Image Segmentation and Object Detection in Pytorch

Overview

Image Segmentation and Object Detection in Pytorch

Pytorch-Segmentation-Detection is a library for image segmentation and object detection with reported results achieved on common image segmentation/object detection datasets, pretrained models and scripts to reproduce them.

Segmentation

PASCAL VOC 2012

Implemented models were tested on Restricted PASCAL VOC 2012 Validation dataset (RV-VOC12) or Full PASCAL VOC 2012 Validation dataset (VOC-2012) and trained on the PASCAL VOC 2012 Training data and additional Berkeley segmentation data for PASCAL VOC 12.

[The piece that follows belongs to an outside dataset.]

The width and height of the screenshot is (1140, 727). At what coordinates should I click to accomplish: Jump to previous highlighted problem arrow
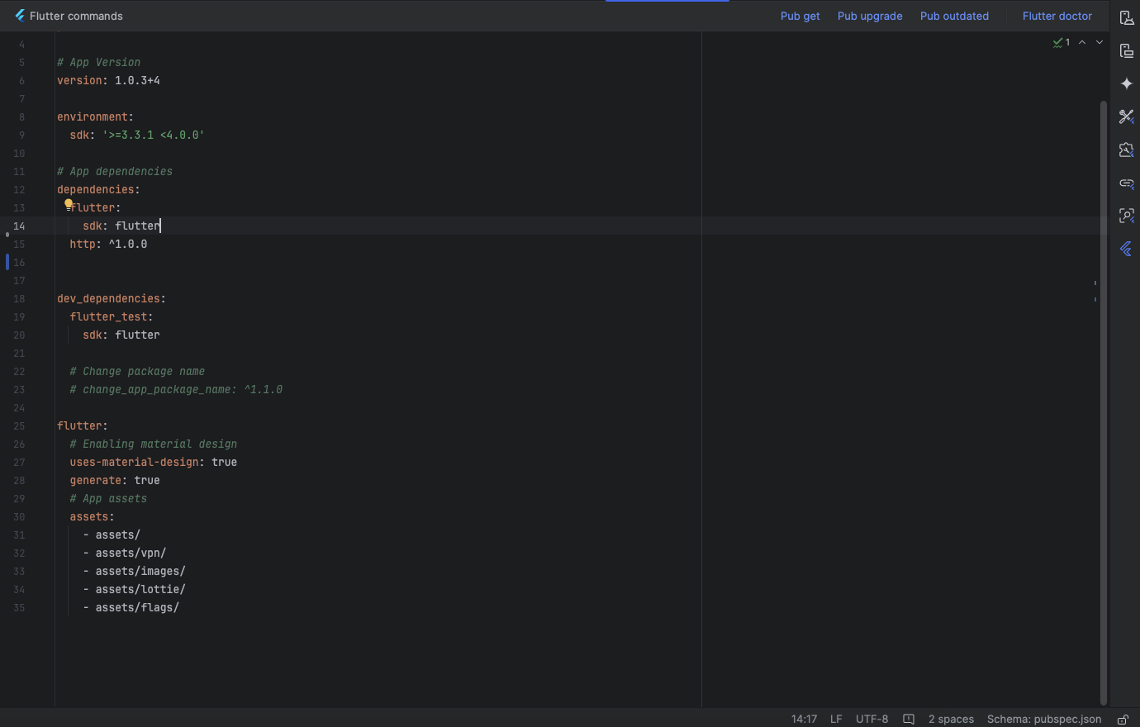[1082, 42]
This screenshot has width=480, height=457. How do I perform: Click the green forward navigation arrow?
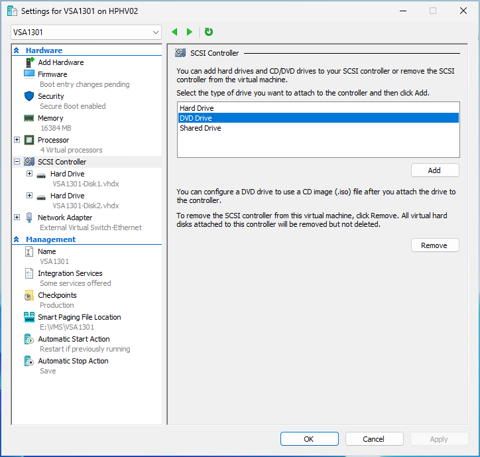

You can find all the scripts that were used for training and evaluation here.

This code has been used to train networks with this performance:

Model Test data Mean IOU Mean pix. accuracy Pixel accuracy Inference time (512x512 px. image) Model Download Link Related paper
Resnet-18-8s RV-VOC12 59.0 in prog. in prog. 28 ms. Dropbox DeepLab
Resnet-34-8s RV-VOC12 68.0 in prog. in prog. 50 ms. Dropbox DeepLab
Resnet-50-16s VOC12 66.5 in prog. in prog. in prog. in prog. DeepLab
Resnet-50-8s VOC12 67.0 in prog. in prog. in prog. in prog. DeepLab
Resnet-50-8s-deep-sup VOC12 67.1 in prog. in prog. in prog. in prog. DeepLab
Resnet-101-16s VOC12 68.6 in prog. in prog. in prog. in prog. DeepLab
PSP-Resnet-18-8s VOC12 68.3 n/a n/a n/a in prog. PSPnet
PSP-Resnet-50-8s VOC12 73.6 n/a n/a n/a in prog. PSPnet

Some qualitative results:

Alt text

Endovis 2017

Implemented models were trained on Endovis 2017 segmentation dataset and the sequence number 3 was used for validation and was not included in training dataset.

The code to acquire the training and validating the model is also provided in the library.

Additional Qualitative results can be found on this youtube playlist.

Binary Segmentation

Model Test data Mean IOU Mean pix. accuracy Pixel accuracy Inference time (512x512 px. image) Model Download Link
Resnet-9-8s Seq # 3 * 96.1 in prog. in prog. 13.3 ms. Dropbox
Resnet-18-8s Seq # 3 96.0 in prog. in prog. 28 ms. Dropbox
Resnet-34-8s Seq # 3 in prog. in prog. in prog. 50 ms. in prog.

Resnet-9-8s network was tested on the 0.5 reduced resoulution (512 x 640).

Qualitative results (on validation sequence):

Alt text

Multi-class Segmentation

Model Test data Mean IOU Mean pix. accuracy Pixel accuracy Inference time (512x512 px. image) Model Download Link
Resnet-18-8s Seq # 3 81.0 in prog. in prog. 28 ms. Dropbox
Resnet-34-8s Seq # 3 in prog. in prog. in prog. 50 ms. in prog

Qualitative results (on validation sequence):

Alt text

Cityscapes

The dataset contains video sequences recorded in street scenes from 50 different cities, with high quality pixel-level annotations of 5 000 frames. The annotations contain 19 classes which represent cars, road, traffic signs and so on.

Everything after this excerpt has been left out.